Microwave photonic (MWP) filters overcome the frequency tunability limitations of traditional RF filtering technologies by utilising the broadband tunable and reconfigurable nature of optical components. Moreover, with advances in photonic integration, MWP processors that are fully integrated have the potential to offer the compact footprints required for next-generation microwave systems1,2,10,11,12. Although significant progress on integrated MWP filters has been made, they face difficulties in achieving the fine spectral resolution that is indispensable in RF communication and sensing applications1. One of the most common methods to implement on-chip MWP filters is to use integrated optical micro-ring resonators (MRRs), which exhibit compact form factor, as well as reconfigurable amplitude and phase responses1,13. However, the achievable 3-dB bandwidth of MRR-based MWP filters is typically limited to hundreds of MHz due to waveguide losses10,11,14. Although ultra-high-quality factor (Q) MRRs can be fabricated, they are extremely sensitive to input signal power and temperature fluctuations due to thermo-optic effects15,16, which can add challenges in aligning the laser to the MRR resonance. Additionally, the free-spectral range (FSR) of the MRR can limit the frequency operating range of the resultant MWP processor. MWP filters based on optical tapped delay lines offer highly reconfigurable RF responses, yet are limited in spectral resolution to GHz levels as they require complex amplitude and phase control of many optical filter taps17,18,19. For example, Shu et al. demonstrated an MWP filter that generated an optical comb and processed each comb line on a photonic chip, but due to the limited number of optical comb lines, the filter 3-dB bandwidth was limited to 900 MHz20. Similar to MRR-based processors, the periodic response of tapped delay line MWP processors can limit their frequency operating range.

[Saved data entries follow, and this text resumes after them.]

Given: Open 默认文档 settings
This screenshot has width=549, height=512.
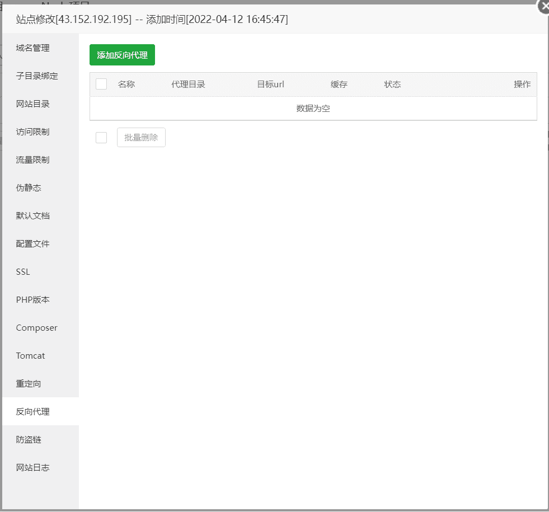Looking at the screenshot, I should click(33, 215).
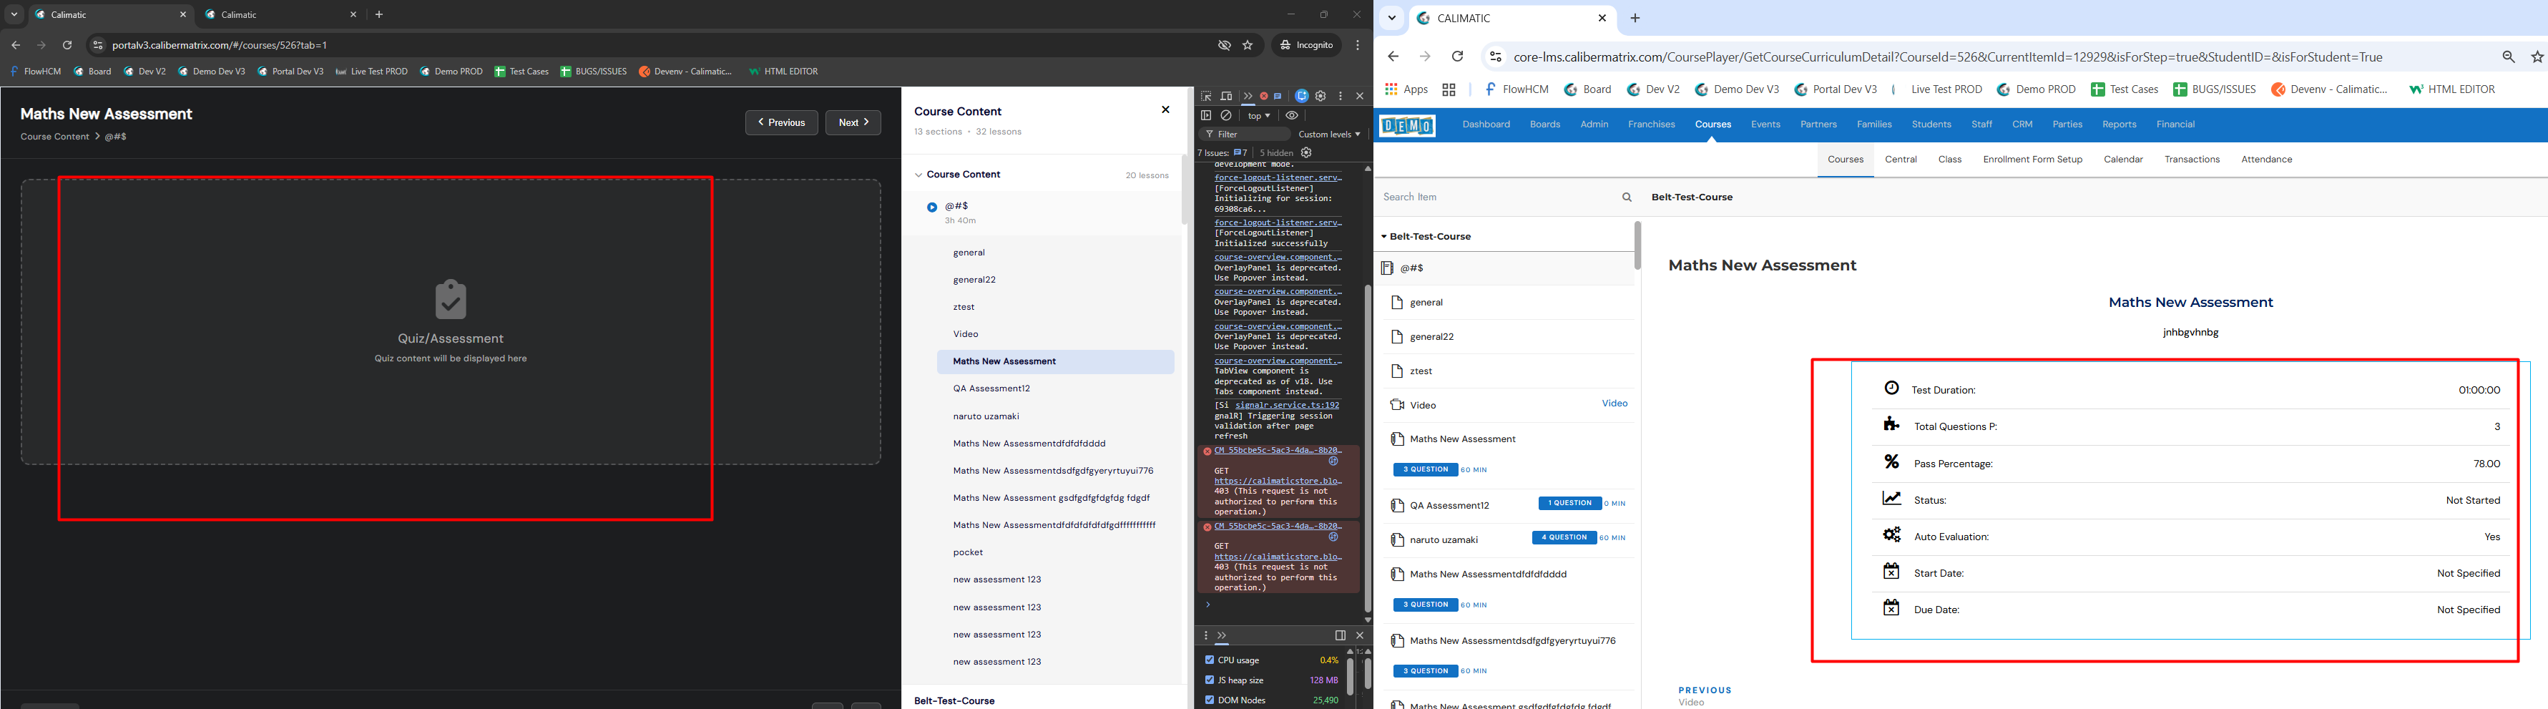Collapse the Belt-Test-Course tree section

tap(1385, 237)
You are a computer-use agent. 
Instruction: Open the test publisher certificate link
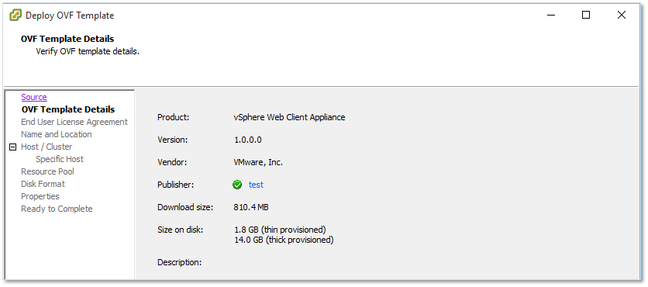pos(256,185)
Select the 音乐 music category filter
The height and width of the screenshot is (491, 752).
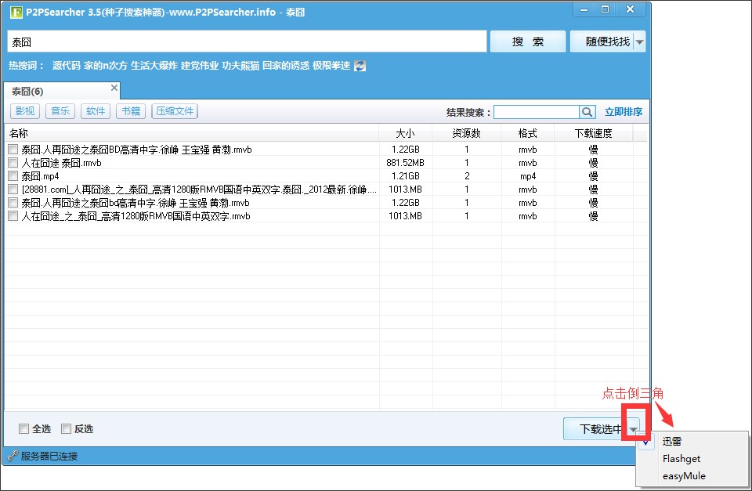tap(60, 111)
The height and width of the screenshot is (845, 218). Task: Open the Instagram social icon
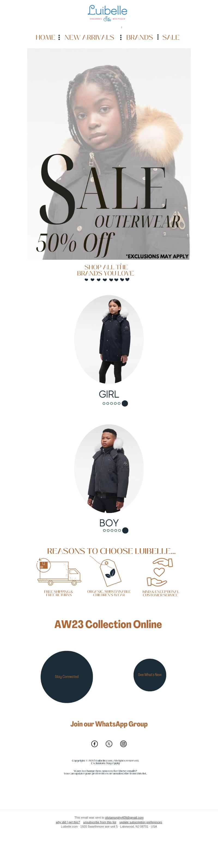[x=123, y=744]
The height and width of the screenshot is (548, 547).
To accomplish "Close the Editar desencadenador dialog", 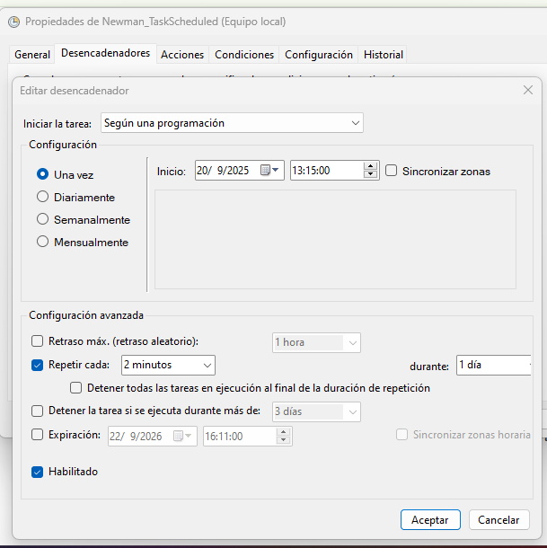I will pyautogui.click(x=527, y=90).
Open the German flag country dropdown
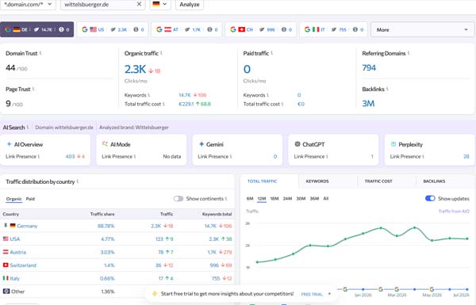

Stimulated Brillouin scattering (SBS) is an optical nonlinearity first introduced in 192221 that has since re-gained interest for use in integrated MWP filters with fine spectral resolution following the first demonstration of SBS in a photonic chip in 201122. SBS is facilitated through a third-order nonlinear acousto-optic interaction2,21,23,24 and exhibits a narrow intrinsic optical resonant linewidth (10’s MHz) due to the long phonon lifetime. In addition to fine spectral resolution, SBS offers several advantages for MWP processing applications as the Brillouin response does not exhibit an FSR, which does not impose any limitations on the operating range of the resultant MWP system1,2. Furthermore, the thermal stability of the Brillouin frequency shift (BFS), ≈ 1 MHz/°C in optical fibres25, can be much greater than the thermal stability of MRRs, for example, a silicon MRR with Q of 107 exhibited a thermal sensitivity of ≈ 12 GHz/°C16. This highlights the advantages of SBS for MWP processing in terms of tunability and stability.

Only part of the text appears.